**YOUR GOAL:** Set every record down verbatim and omit the pictures.

(Stored records)
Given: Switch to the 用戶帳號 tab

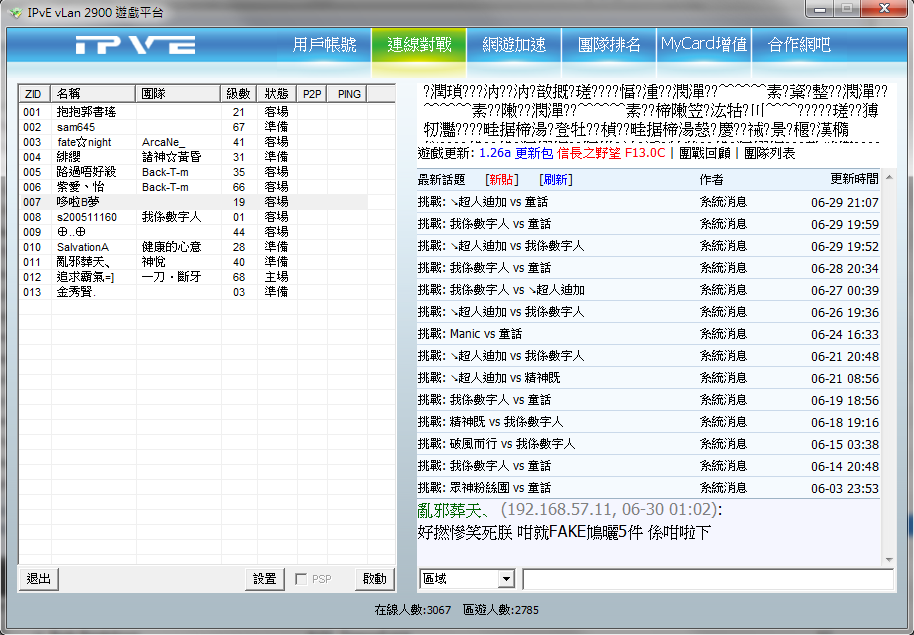Looking at the screenshot, I should coord(324,45).
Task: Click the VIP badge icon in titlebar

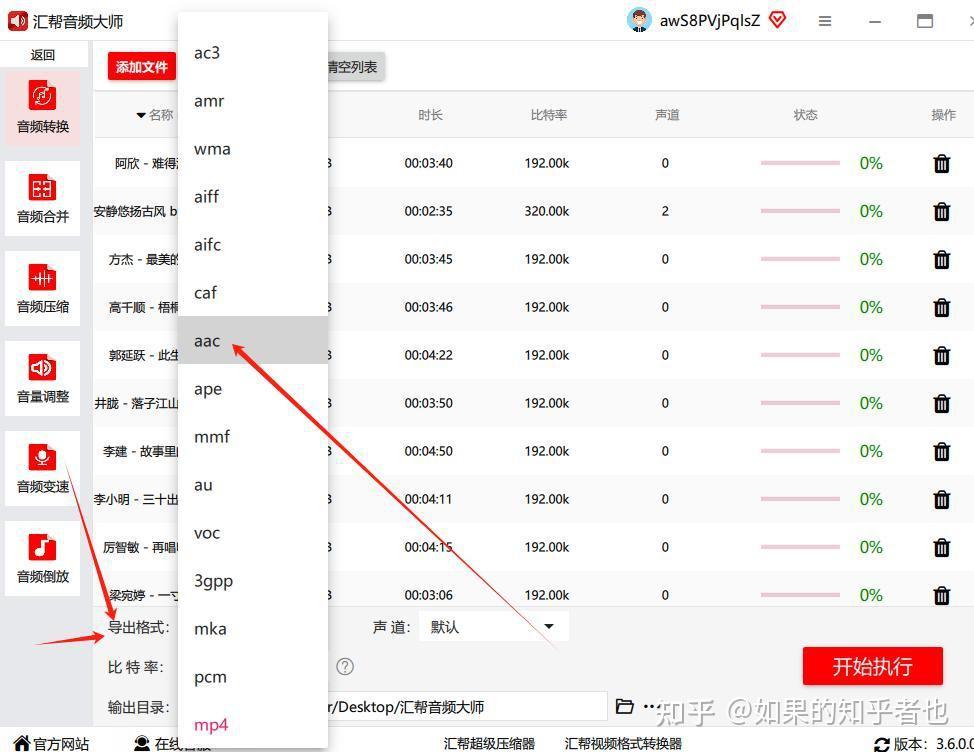Action: pyautogui.click(x=778, y=19)
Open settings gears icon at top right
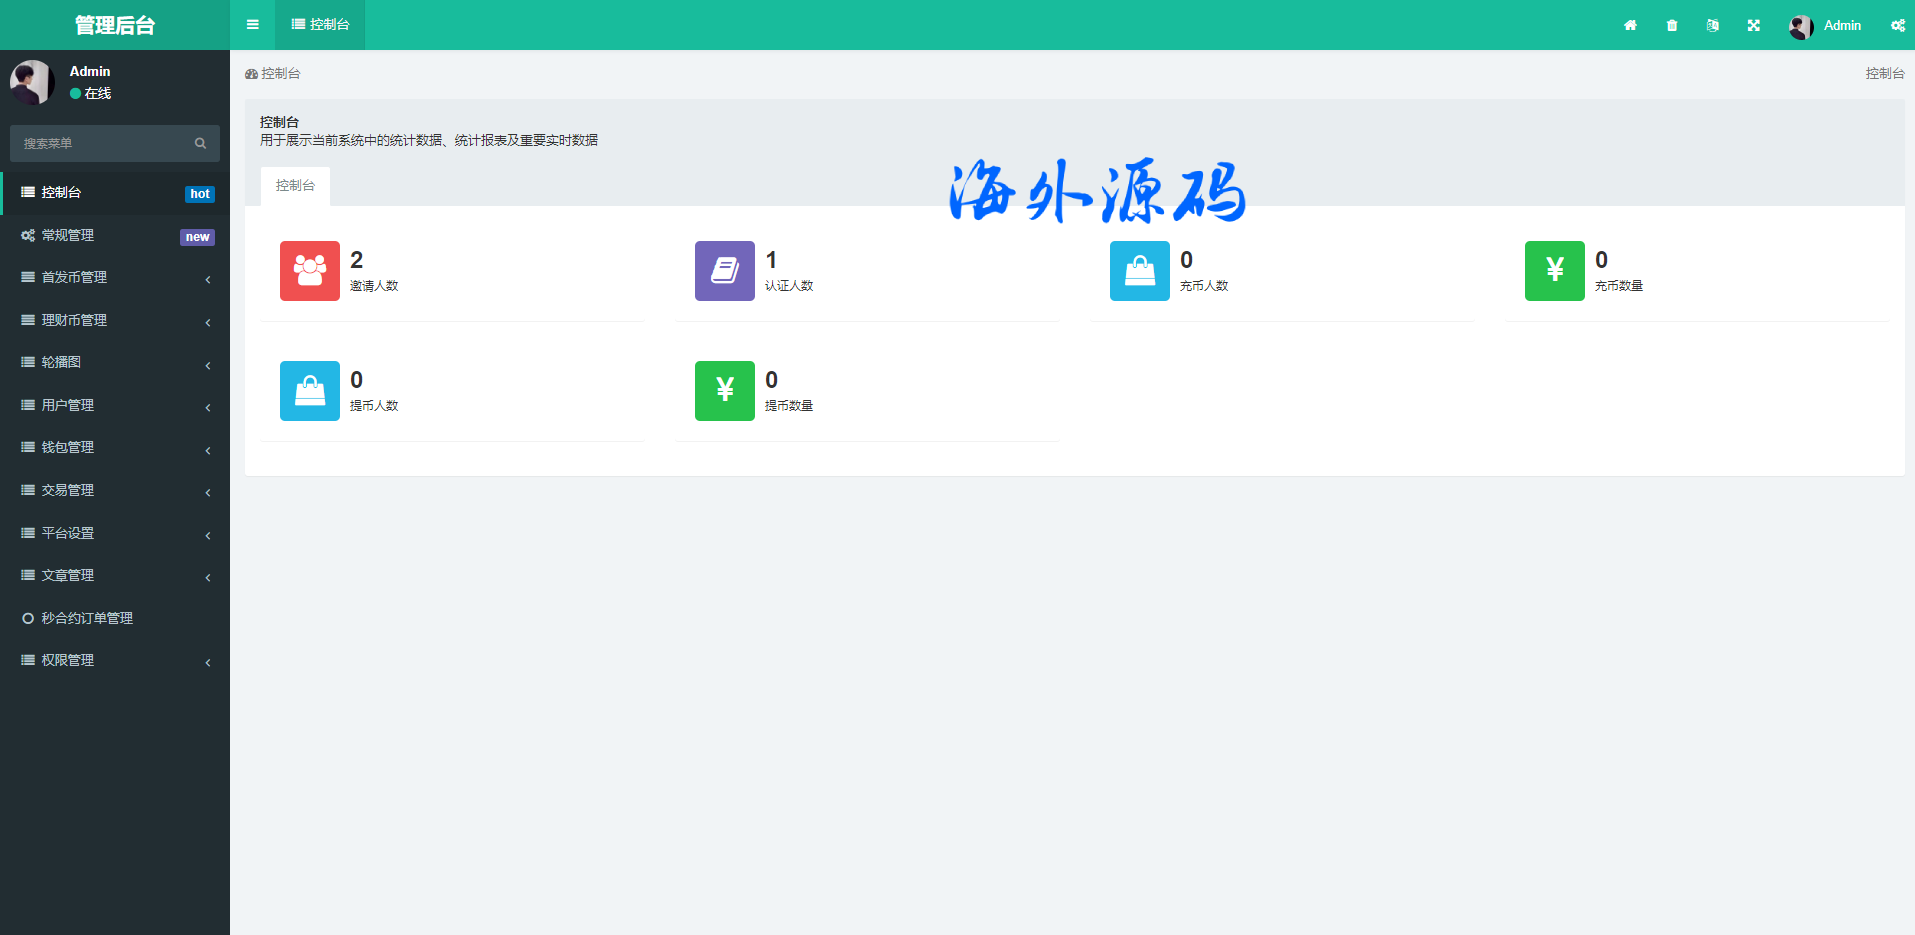This screenshot has height=935, width=1915. point(1897,25)
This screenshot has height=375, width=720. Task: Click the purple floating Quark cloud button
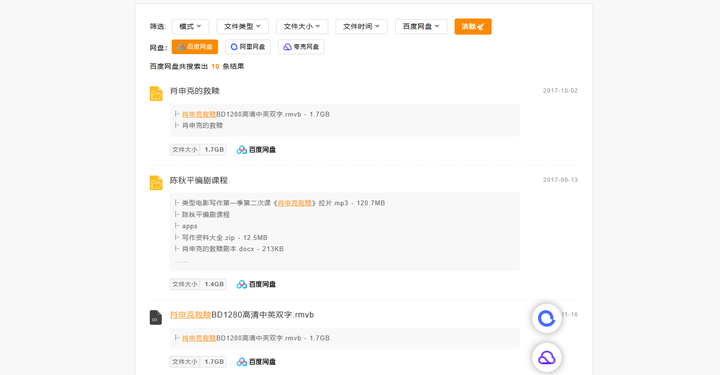(546, 358)
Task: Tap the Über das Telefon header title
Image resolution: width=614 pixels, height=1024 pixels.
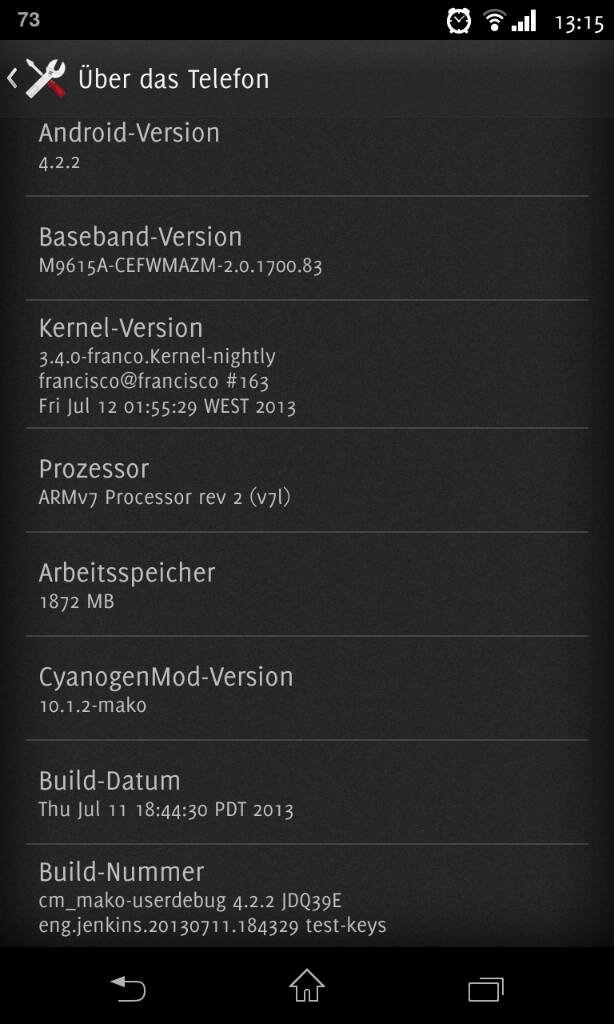Action: (x=174, y=79)
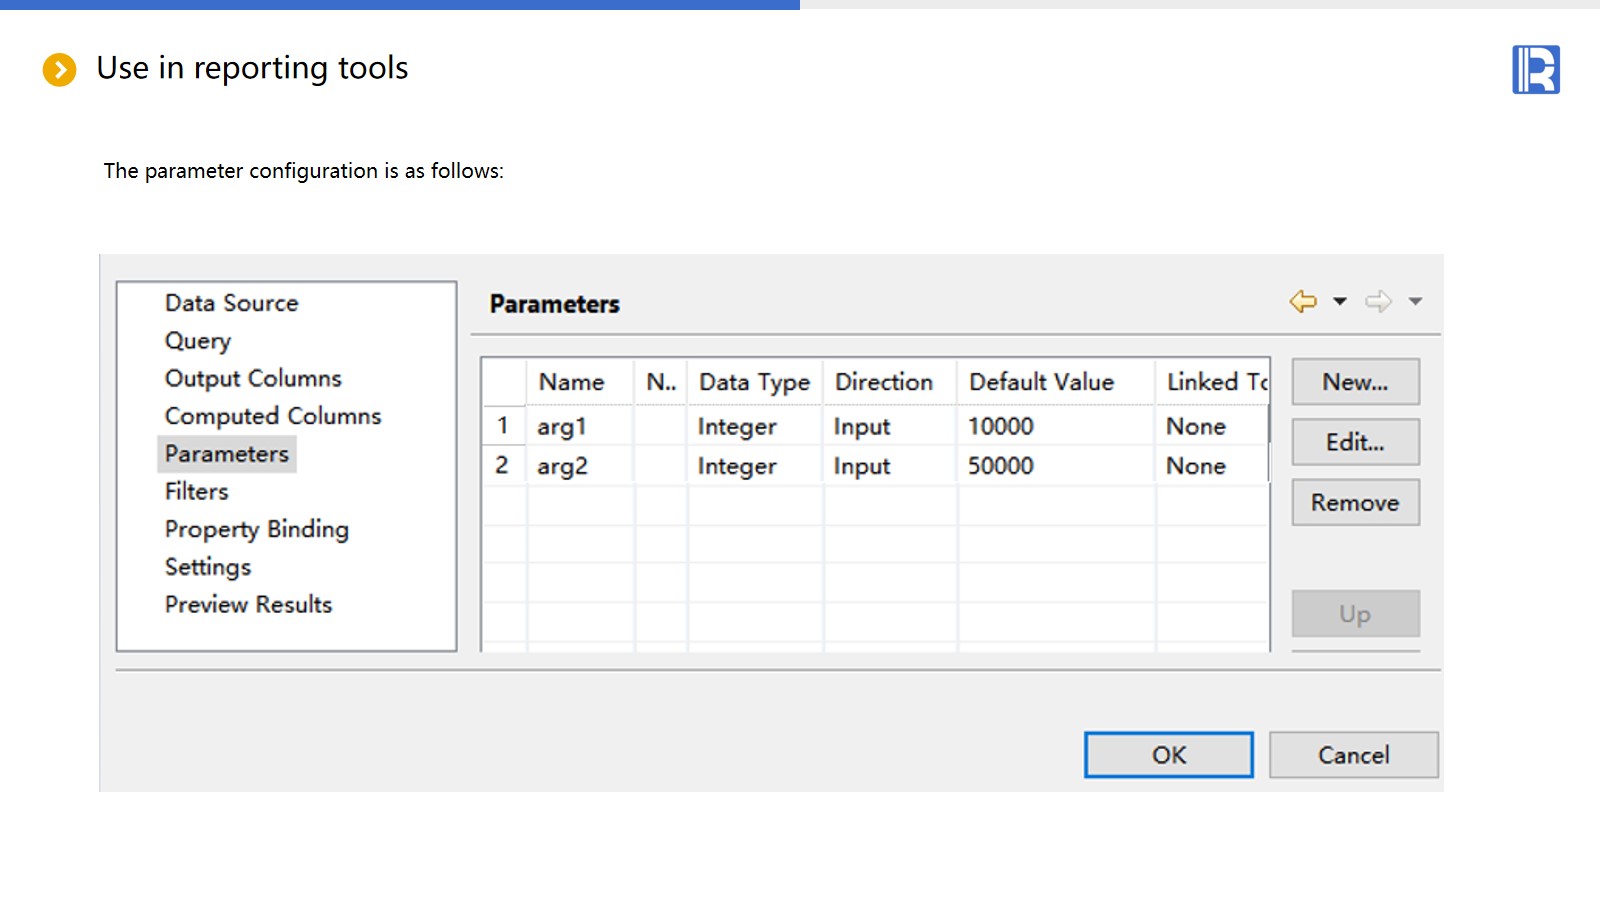
Task: Select Computed Columns in sidebar
Action: [x=272, y=416]
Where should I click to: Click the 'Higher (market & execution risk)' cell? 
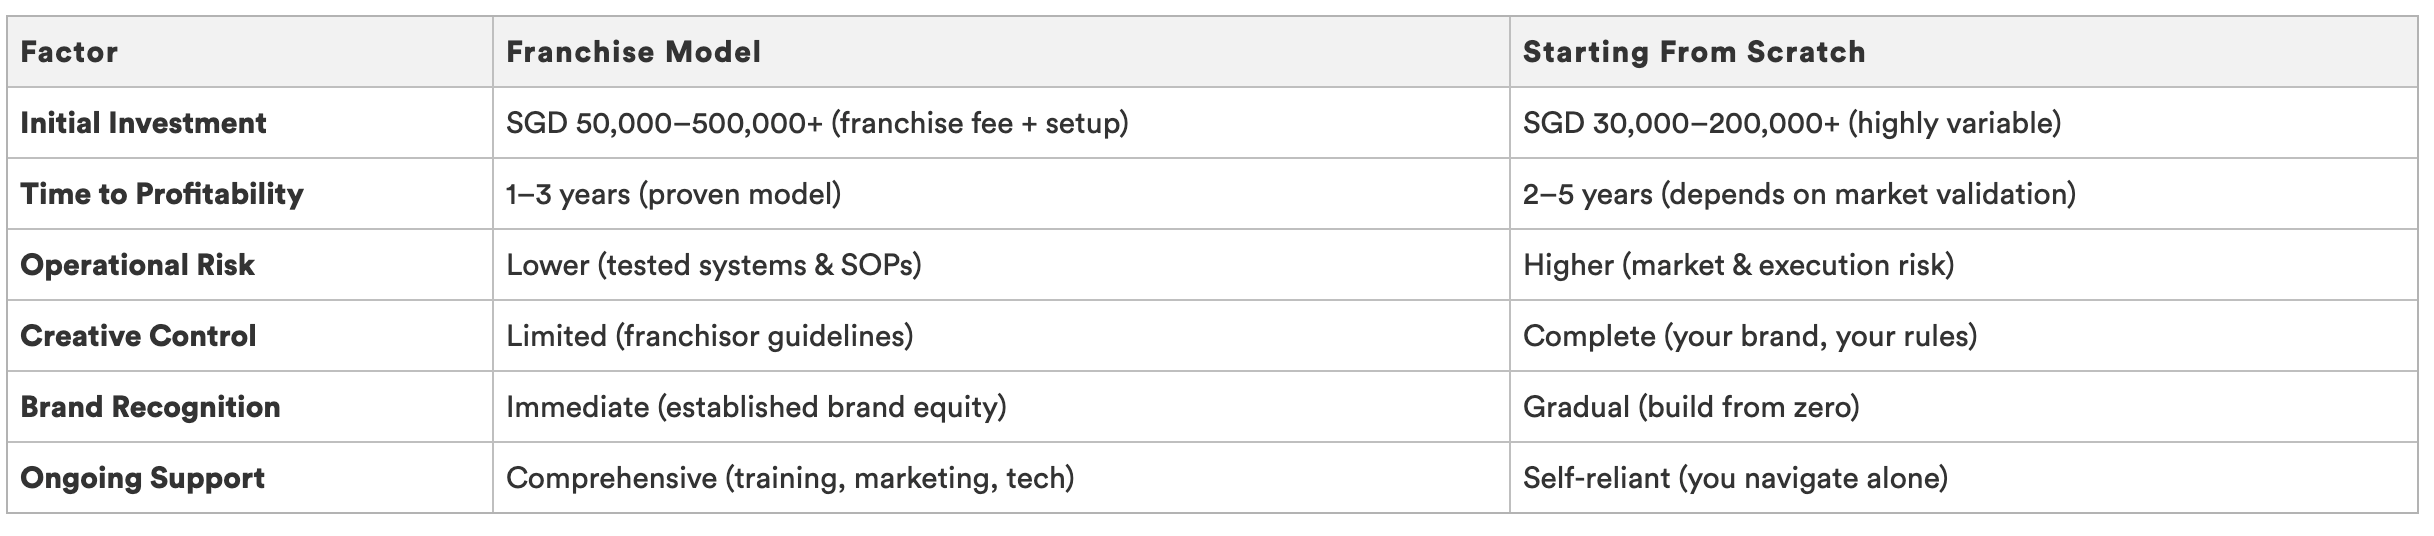(x=1738, y=265)
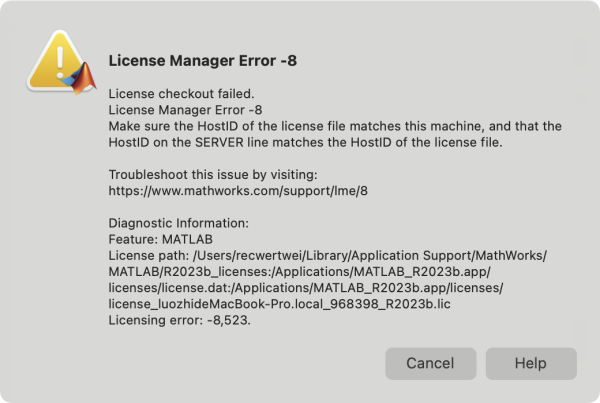The image size is (600, 403).
Task: Click the 'License path: /Users/recwertwei' line
Action: (328, 255)
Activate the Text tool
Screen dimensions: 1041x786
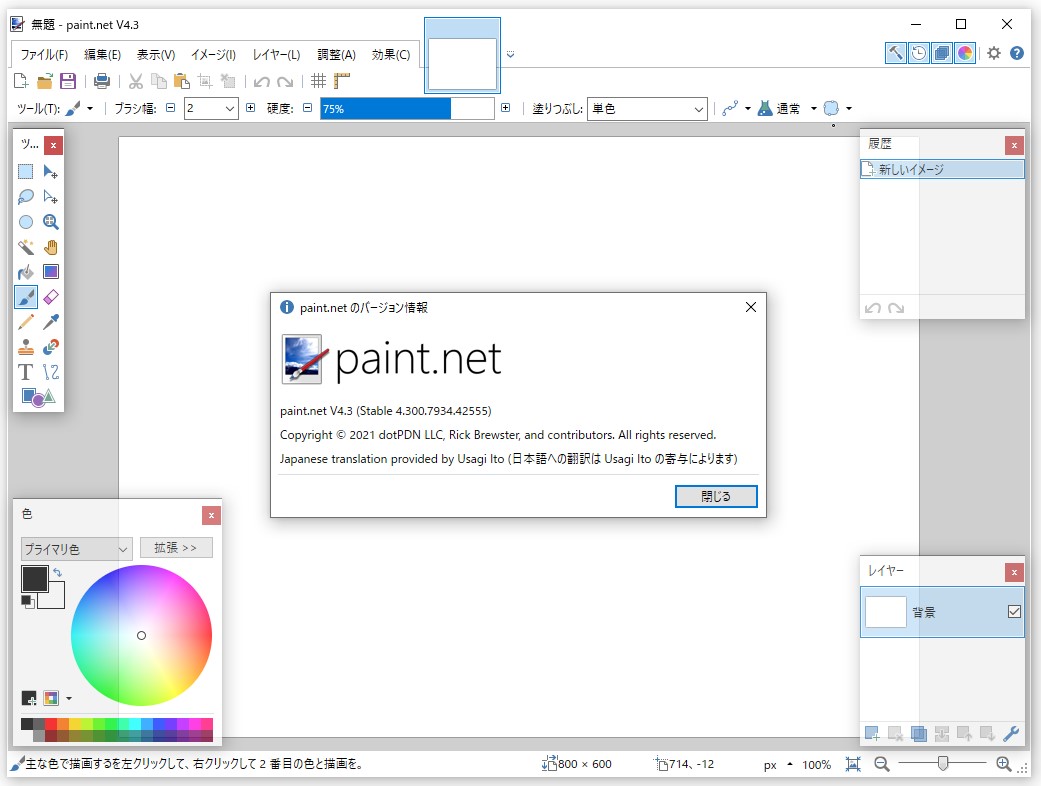tap(26, 371)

**EXERCISE RESULT:**
Given: Switch to the 用戶帳號 tab

Looking at the screenshot, I should coord(324,45).
Task: Click the VIP badge icon in titlebar

Action: pyautogui.click(x=778, y=19)
Open settings gears icon at top right
This screenshot has height=935, width=1915. point(1897,25)
This screenshot has height=375, width=720. Task: Click the purple floating Quark cloud button
(546, 358)
Task: Tap the Über das Telefon header title
Image resolution: width=614 pixels, height=1024 pixels.
Action: (x=174, y=79)
Task: Select Computed Columns in sidebar
Action: [x=272, y=416]
Where should I click to: Click the 'Higher (market & execution risk)' cell? 
(x=1738, y=265)
The image size is (600, 403).
Task: Click the 'License path: /Users/recwertwei' line
Action: (328, 255)
Activate the Text tool
Screen dimensions: 1041x786
tap(26, 371)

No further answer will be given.